(WRITTEN EXERCISE 1) Rewrite the paragraph of the duck story that begins "I continued with my plan" as a shorter paragraph that keeps its main facts.

So later that day, I was presented with an oven-ready duck and I am not ashamed to say that I felt no less a ‘real man’ when I dropped it in the pot with celery, garlic, onion and bay leaves. I decided to boil the bird for at least ten minutes before finishing it off in the oven. Now, the first thing to note is that a wild duck is a lot smaller than your typical farmyard fowl. There was, I reckoned, just enough meat on our duck to feed one person. While boiling the duck, I noticed a strange smell; it was a sweet cloying odour somewhere between a seashore when the tide has gone out and burning plastic or rubber.
I continued with my plan to boil and roast the bird; when I removed it from the oven the smell seemed to have gotten stronger. I decided to put all this to one side; after all, I love duck and as there wasn’t very much to go around I thought I would make some duck burritos using floury tortillas filled with lettuce and tomatoes. However, as I cut into the breast of the duck the odour of salty stones and seaweed got stronger. I tasted a piece.
Bacon, in floury tortillas filled with lettuce and tomatoes and a dollop of mayo is probably the tastiest suppertime treat you can have with a nice strong cup of tea … and all the windows open letting in lots of fresh West Cork air on a cold December night.
As for the duck, let’s just say that Leo our cat didn’t seem to like it either.

(MATERIAL)
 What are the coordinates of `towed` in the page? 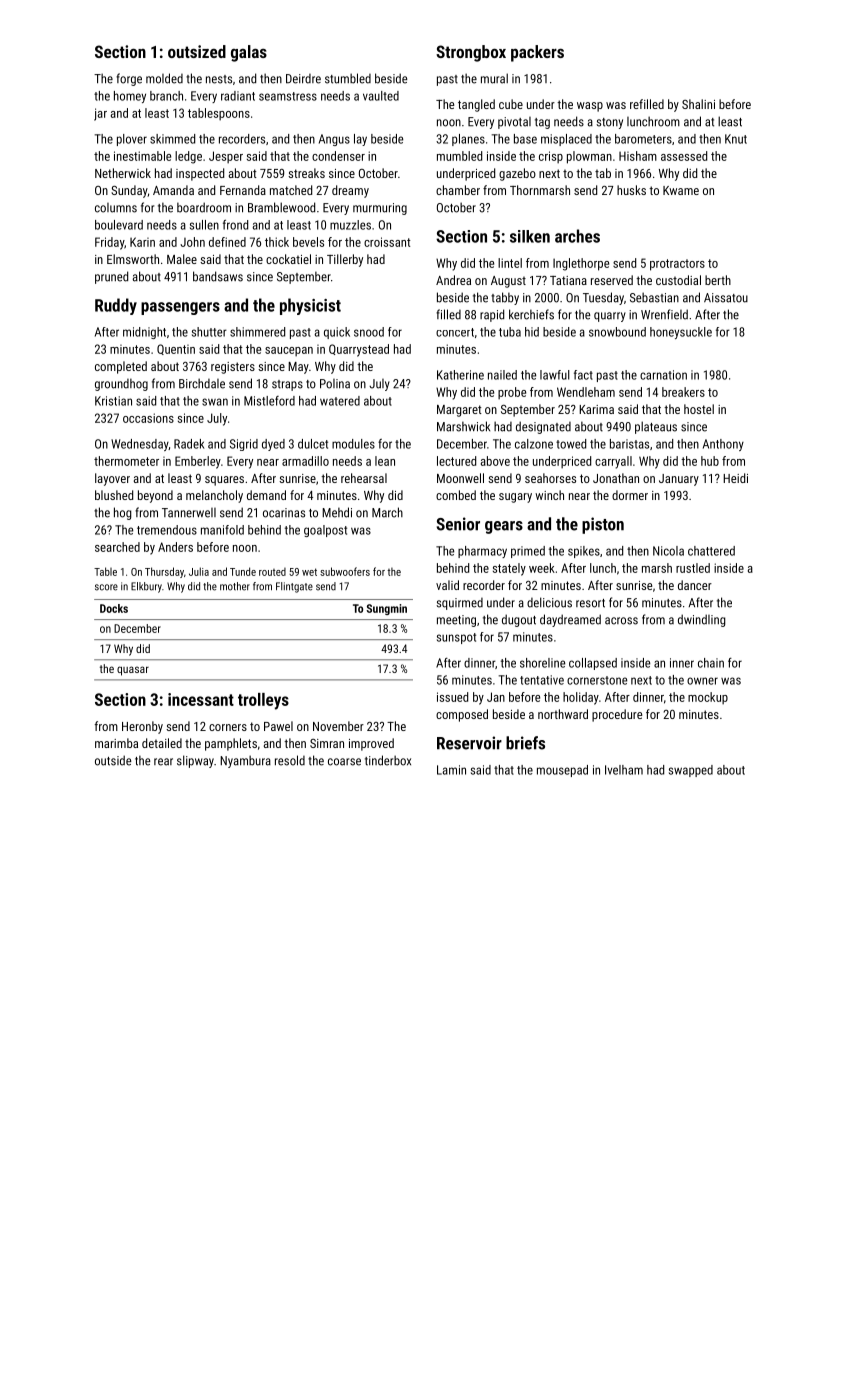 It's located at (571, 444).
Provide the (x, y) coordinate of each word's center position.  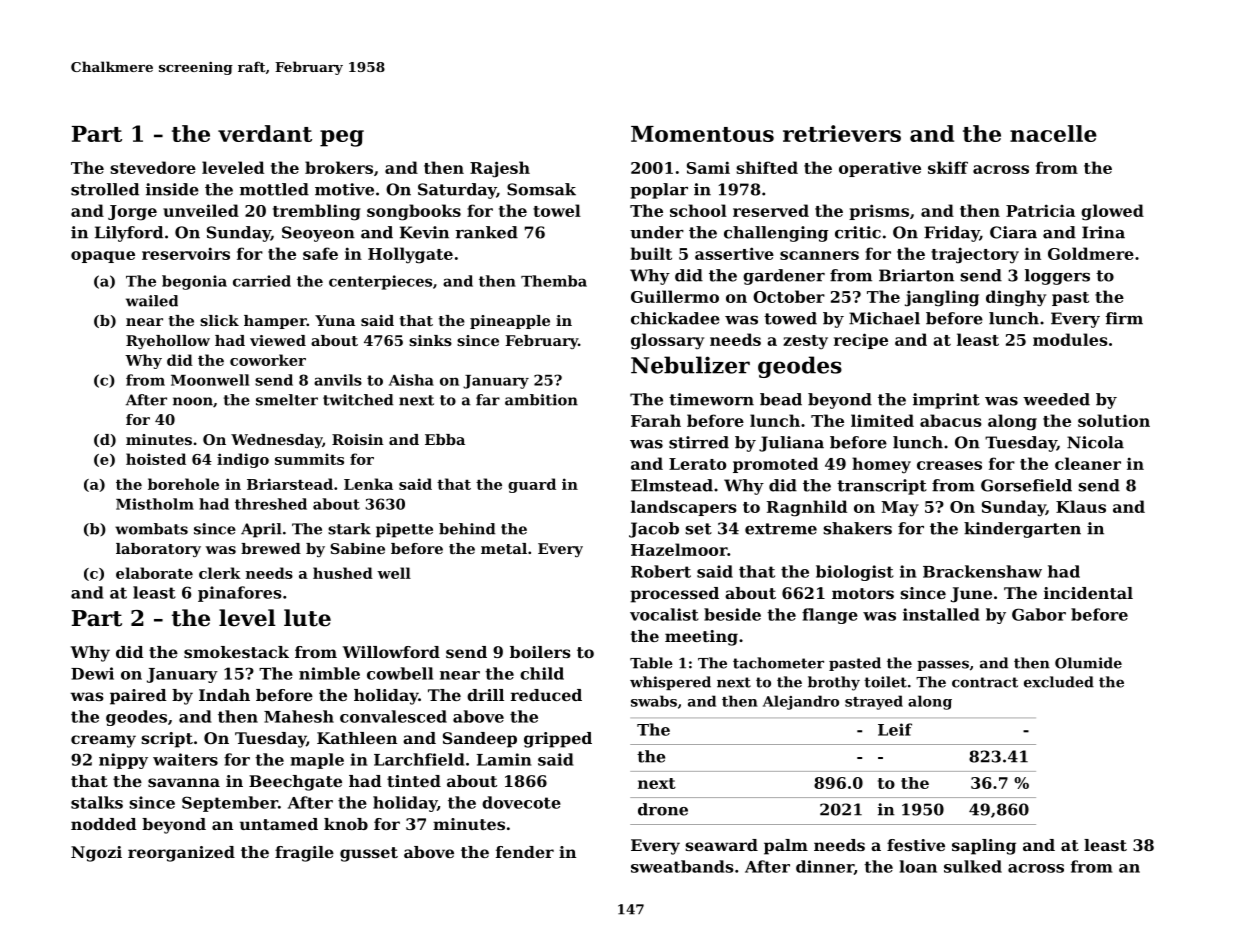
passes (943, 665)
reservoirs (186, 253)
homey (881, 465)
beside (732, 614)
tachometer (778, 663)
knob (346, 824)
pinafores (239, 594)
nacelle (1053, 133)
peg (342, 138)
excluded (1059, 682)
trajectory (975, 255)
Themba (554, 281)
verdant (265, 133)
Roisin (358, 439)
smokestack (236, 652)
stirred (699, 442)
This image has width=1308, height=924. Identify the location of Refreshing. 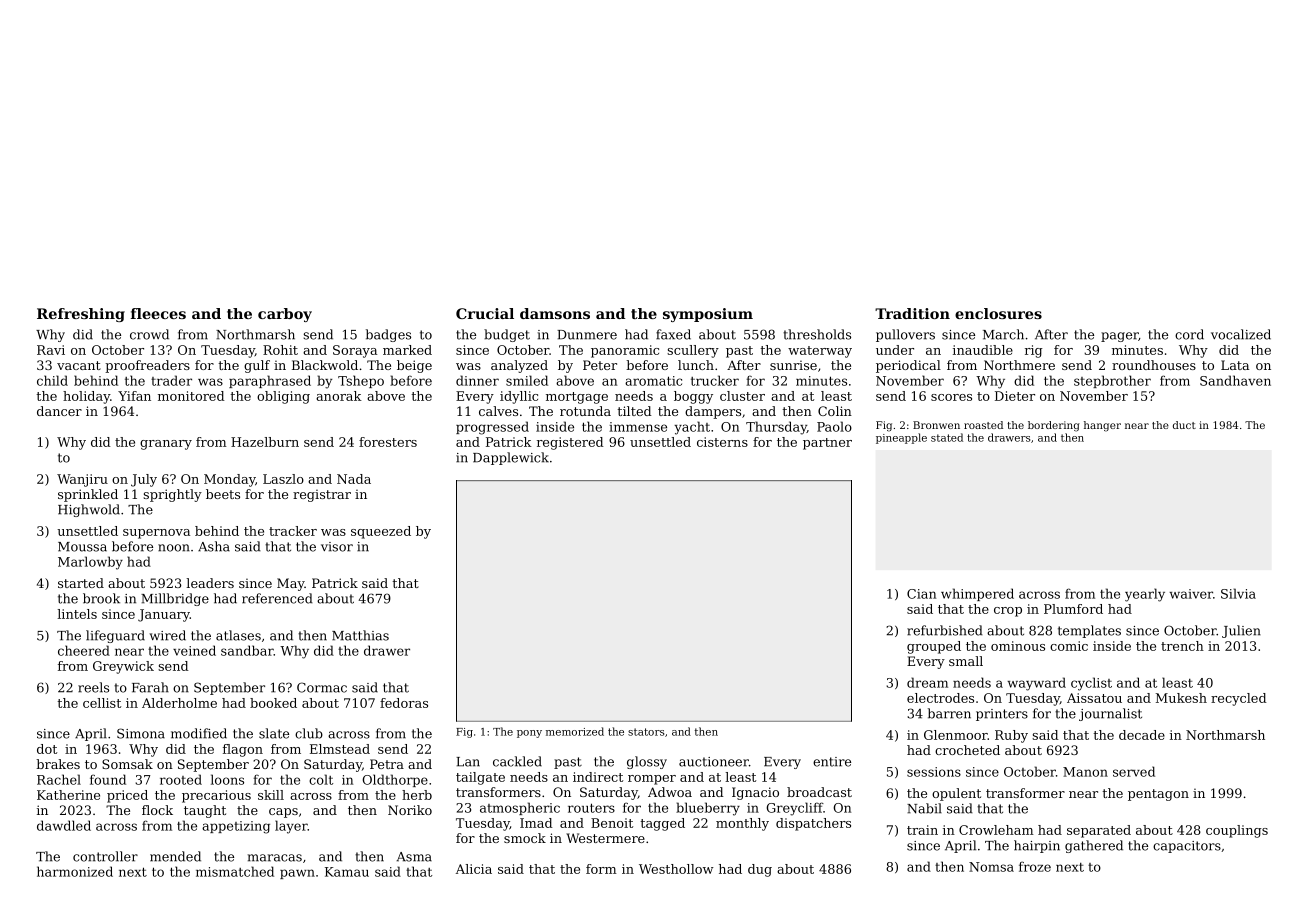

(WRITTEN EXERCISE 2) Echo everything from the row containing "nacelle (1053, 133)" down to the last of the rows, leaving the pictures out.

(FULL SOLUTION 1) I boiled and roasted the bird, and the smell was stronger when it came out of the oven. I ignored it because I love duck. Since there was so little meat, I planned duck burritos in floury tortillas with lettuce and tomatoes. When I cut into the breast, the smell of salty stones and seaweed grew stronger, and I tasted a piece.

(FULL SOLUTION 2)
nacelle (1053, 133)
peg (342, 138)
excluded (1059, 682)
trajectory (975, 255)
Themba (554, 281)
verdant (265, 133)
Roisin (358, 439)
smokestack (236, 652)
stirred (699, 442)
This image has width=1308, height=924. Identify the location of Refreshing. 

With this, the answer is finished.